About this exercise.
Write out each of the following records word for word, omitting the pictures.

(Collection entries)
..............................

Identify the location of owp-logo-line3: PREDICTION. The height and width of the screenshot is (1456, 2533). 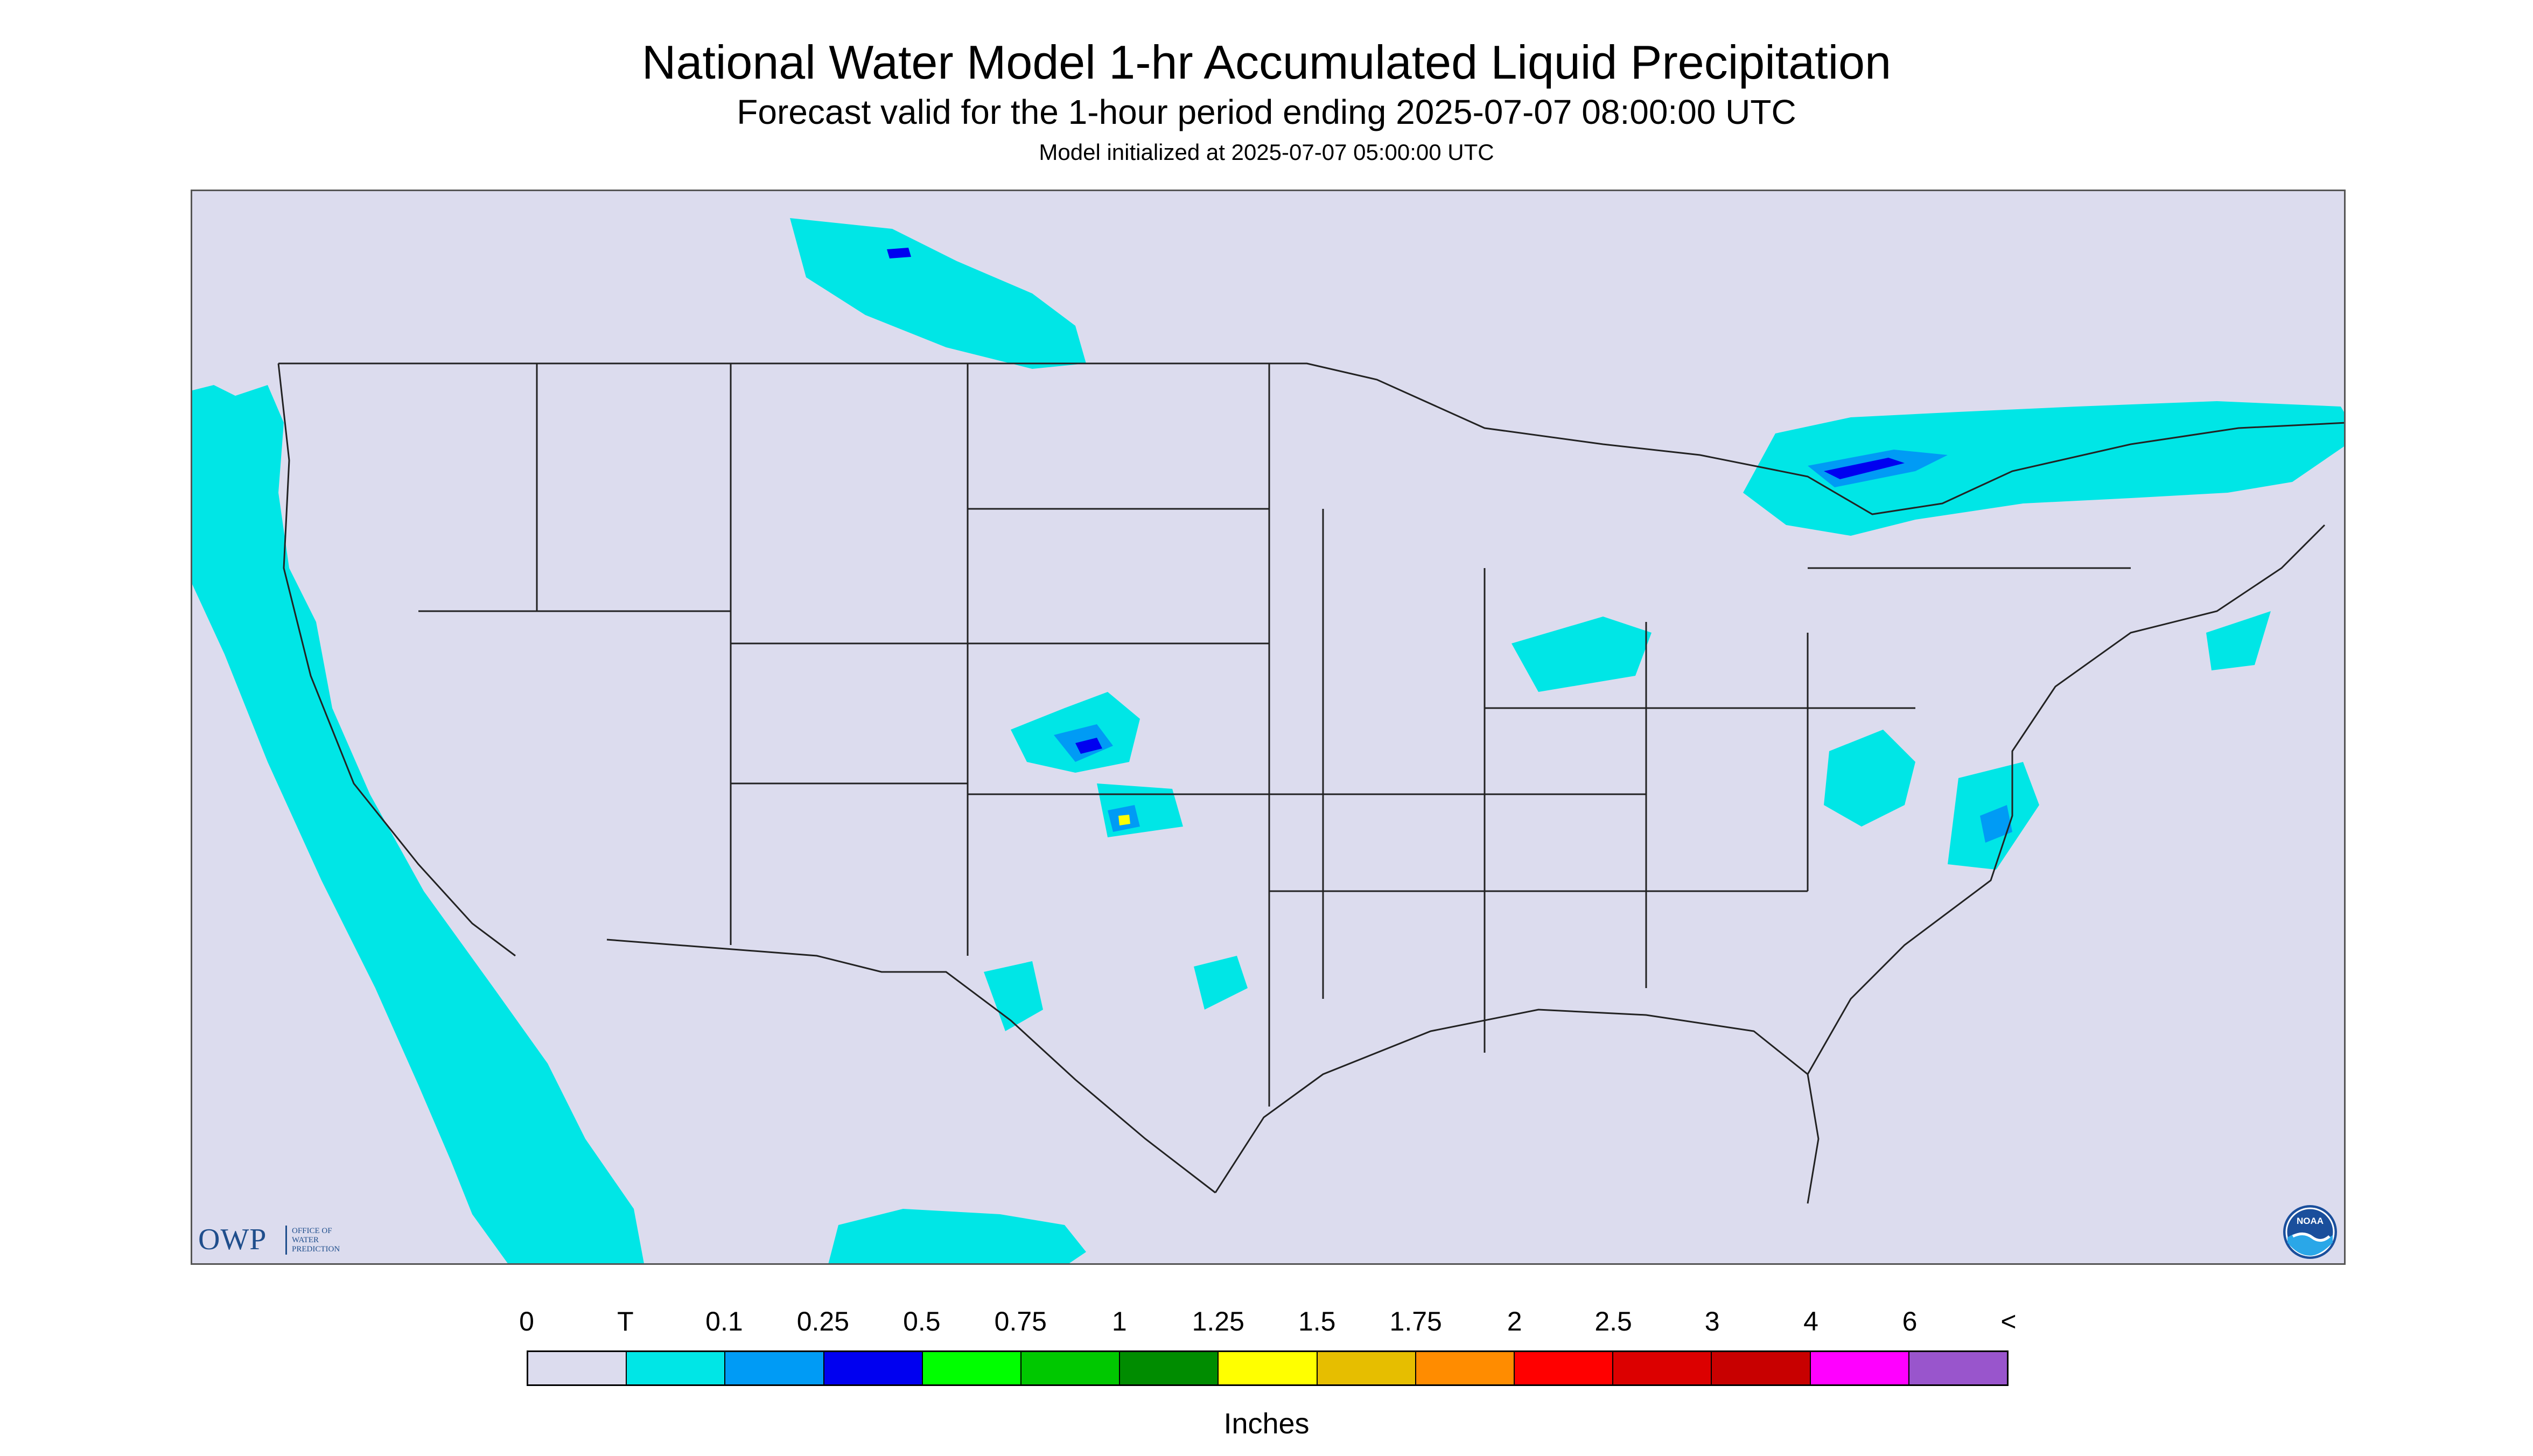
(316, 1250).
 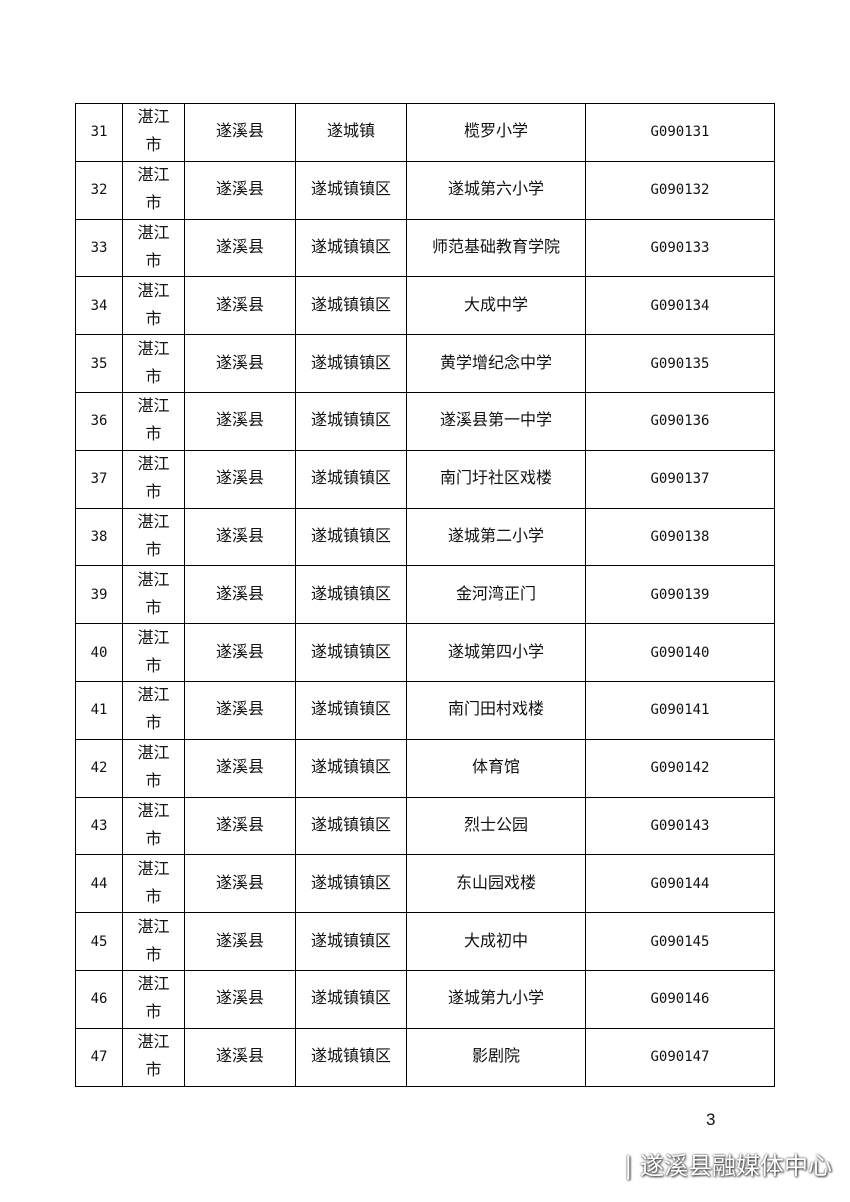 I want to click on code: G090142, so click(x=680, y=768).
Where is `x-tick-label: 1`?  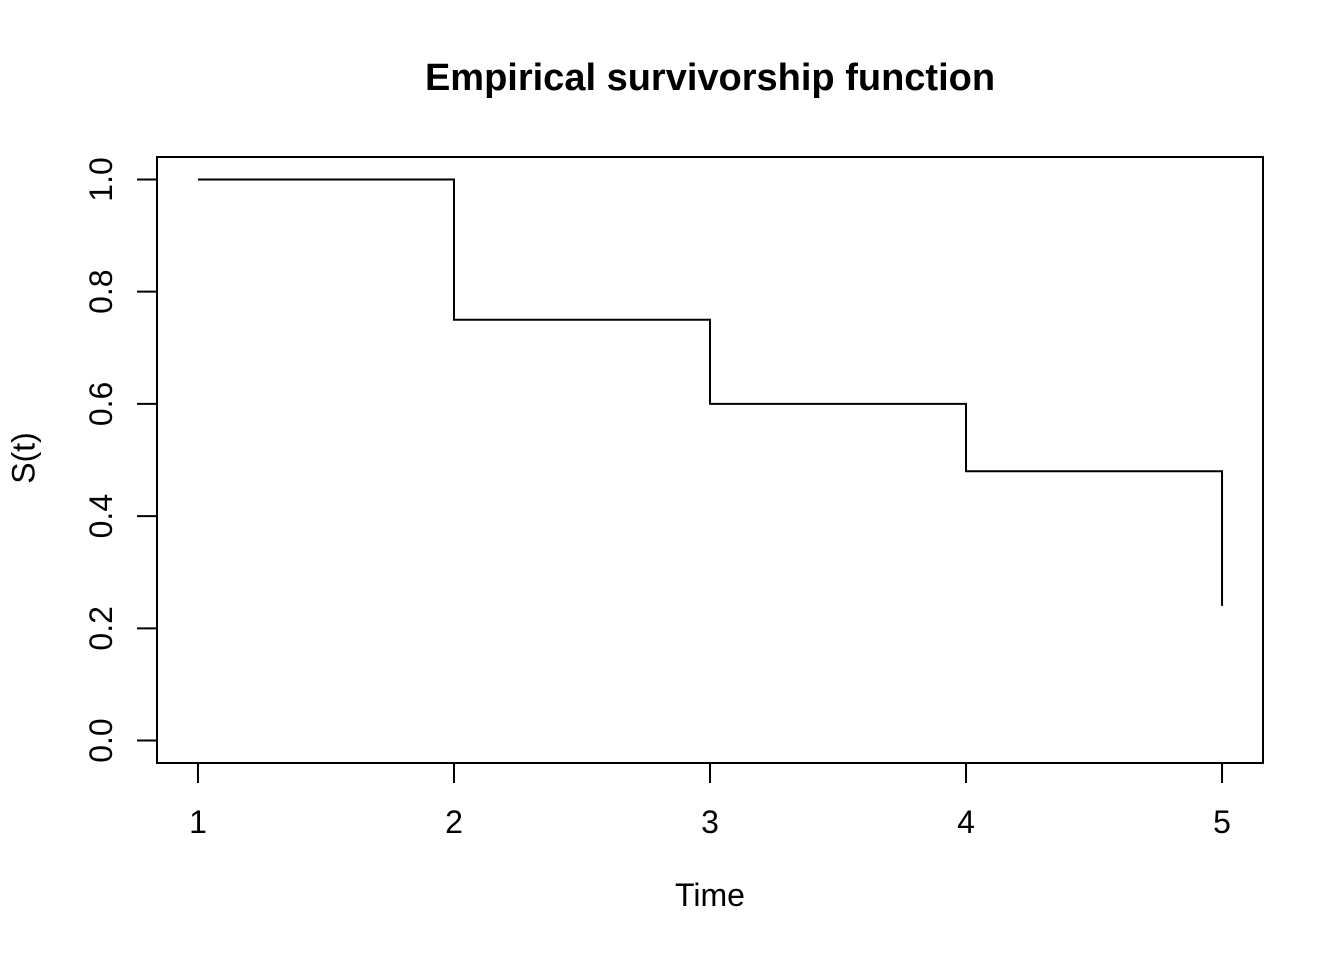
x-tick-label: 1 is located at coordinates (198, 822).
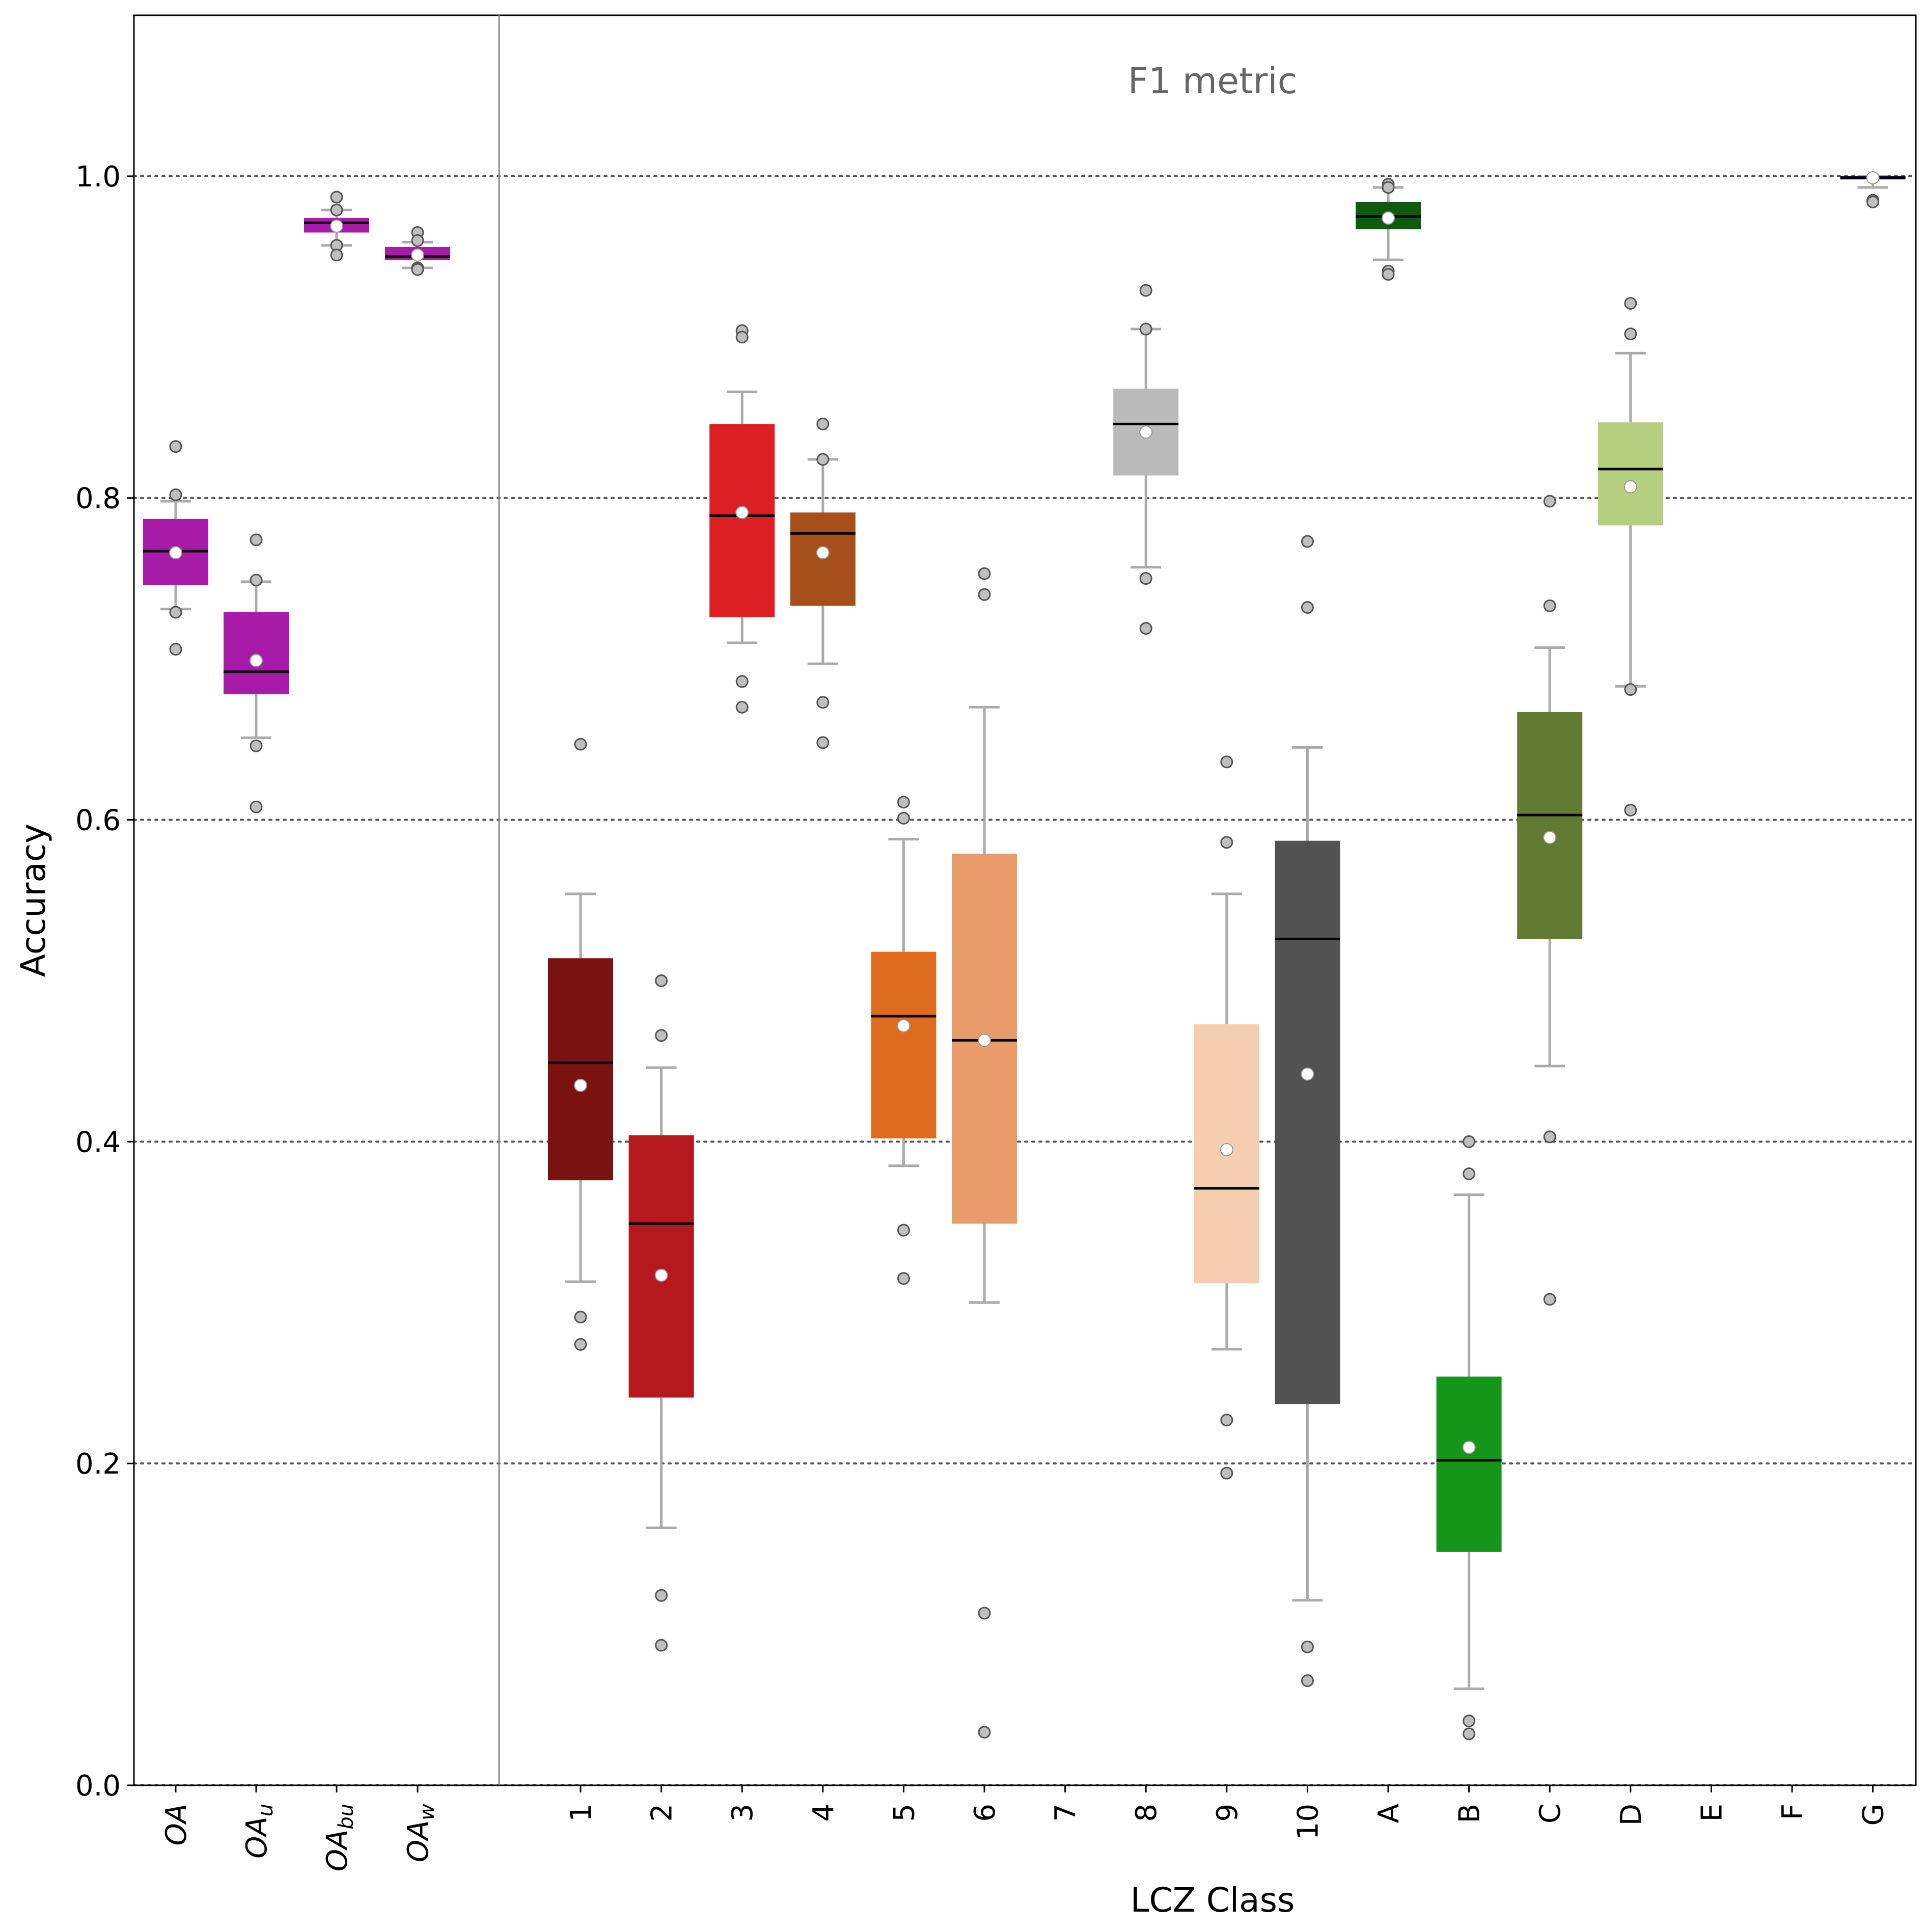 The image size is (1926, 1932). What do you see at coordinates (1066, 1813) in the screenshot?
I see `x-tick-label: 7` at bounding box center [1066, 1813].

..............................

Problem solution.
Identify the location of owp-logo-line3: PREDICTION. The height and width of the screenshot is (1456, 2533). 
(316, 1250).
  I want to click on code: G090142, so click(x=680, y=768).
Where is `x-tick-label: 1`?  
x-tick-label: 1 is located at coordinates (198, 822).
 The image size is (1926, 1932). What do you see at coordinates (1066, 1813) in the screenshot?
I see `x-tick-label: 7` at bounding box center [1066, 1813].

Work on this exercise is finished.